BEGIN Data supplied

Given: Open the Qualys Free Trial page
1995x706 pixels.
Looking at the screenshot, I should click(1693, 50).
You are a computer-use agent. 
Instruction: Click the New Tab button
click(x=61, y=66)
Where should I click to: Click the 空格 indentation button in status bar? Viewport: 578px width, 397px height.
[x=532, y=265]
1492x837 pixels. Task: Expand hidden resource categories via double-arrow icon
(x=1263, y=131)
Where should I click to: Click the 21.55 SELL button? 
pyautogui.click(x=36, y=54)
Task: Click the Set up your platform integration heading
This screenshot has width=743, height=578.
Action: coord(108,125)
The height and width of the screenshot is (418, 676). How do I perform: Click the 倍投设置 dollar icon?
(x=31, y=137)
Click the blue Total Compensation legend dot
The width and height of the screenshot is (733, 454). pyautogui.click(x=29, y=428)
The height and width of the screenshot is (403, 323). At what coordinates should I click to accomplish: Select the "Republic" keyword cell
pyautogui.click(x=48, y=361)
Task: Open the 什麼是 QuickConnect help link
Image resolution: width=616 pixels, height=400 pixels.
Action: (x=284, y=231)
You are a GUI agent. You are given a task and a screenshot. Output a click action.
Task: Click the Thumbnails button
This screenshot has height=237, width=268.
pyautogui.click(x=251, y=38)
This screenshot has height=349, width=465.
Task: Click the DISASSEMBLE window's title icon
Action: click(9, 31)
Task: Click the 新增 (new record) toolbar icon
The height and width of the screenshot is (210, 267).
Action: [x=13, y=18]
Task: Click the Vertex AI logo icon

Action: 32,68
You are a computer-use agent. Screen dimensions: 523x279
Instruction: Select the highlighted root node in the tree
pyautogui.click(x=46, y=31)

END Data supplied

-- What needs to be done --
For this exercise, please retype exactly the lines in the listing from the line with "You are a computer-use agent. Screen" through its last line, both ends included.

-- Output of the task --
You are a computer-use agent. Screen dimensions: 523x279
Instruction: Select the highlighted root node in the tree
pyautogui.click(x=46, y=31)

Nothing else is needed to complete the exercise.